# DATA EXCERPTS
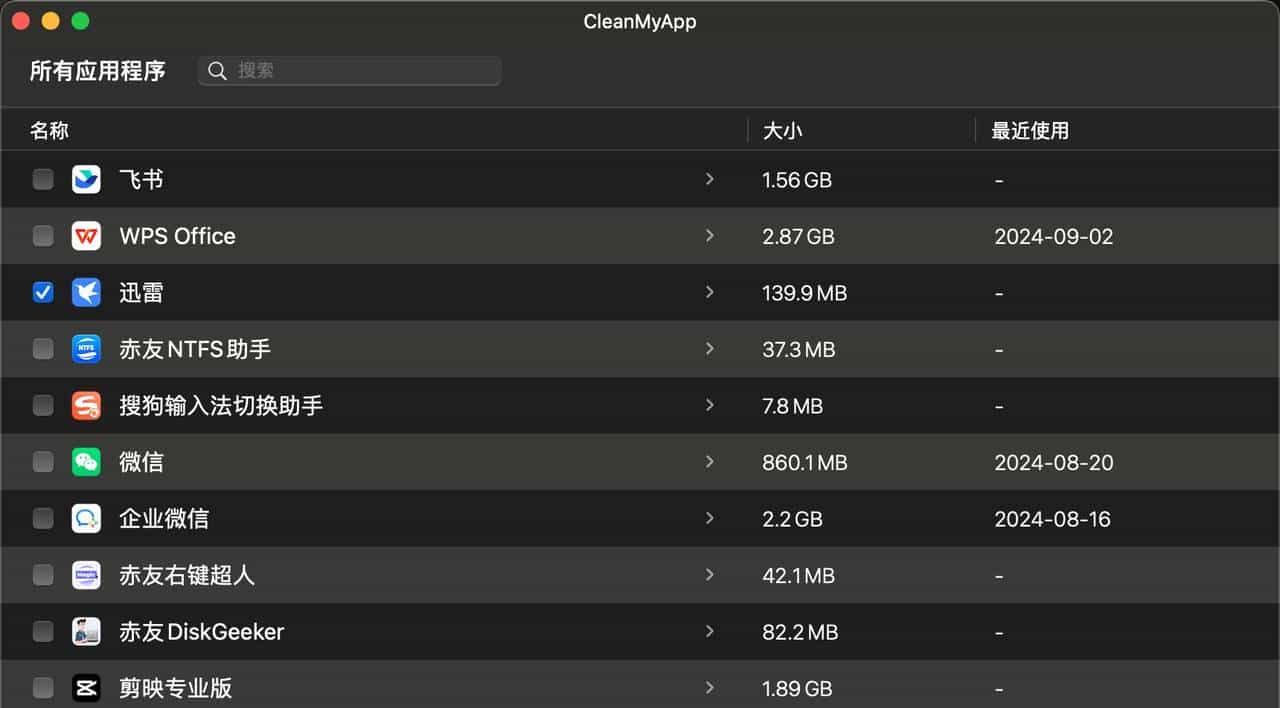1280x708 pixels.
Task: Sort the list by 大小 column
Action: [782, 131]
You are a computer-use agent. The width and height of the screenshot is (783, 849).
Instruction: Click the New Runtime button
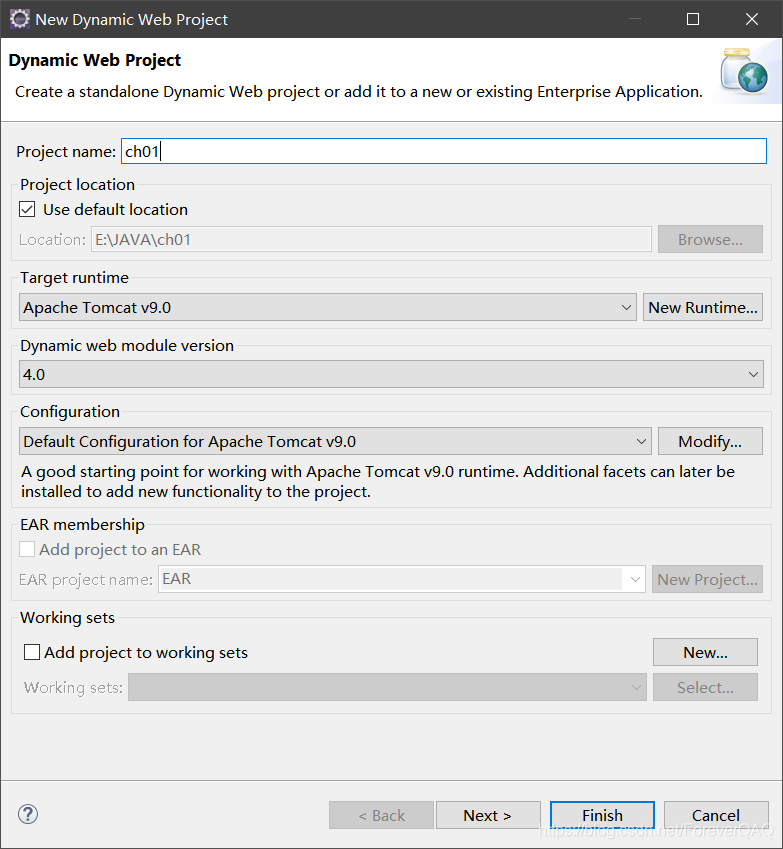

# SHORT PROBLEM
Copy everything from the line containing "You are a computer-use" down to the end of the items, swapping "button" for "tab" and keeping all else unchanged. Leave the pictures out.

# RESPONSE TO THIS EXERCISE
You are a computer-use agent. The width and height of the screenshot is (783, 849).
Instruction: Click the New Runtime tab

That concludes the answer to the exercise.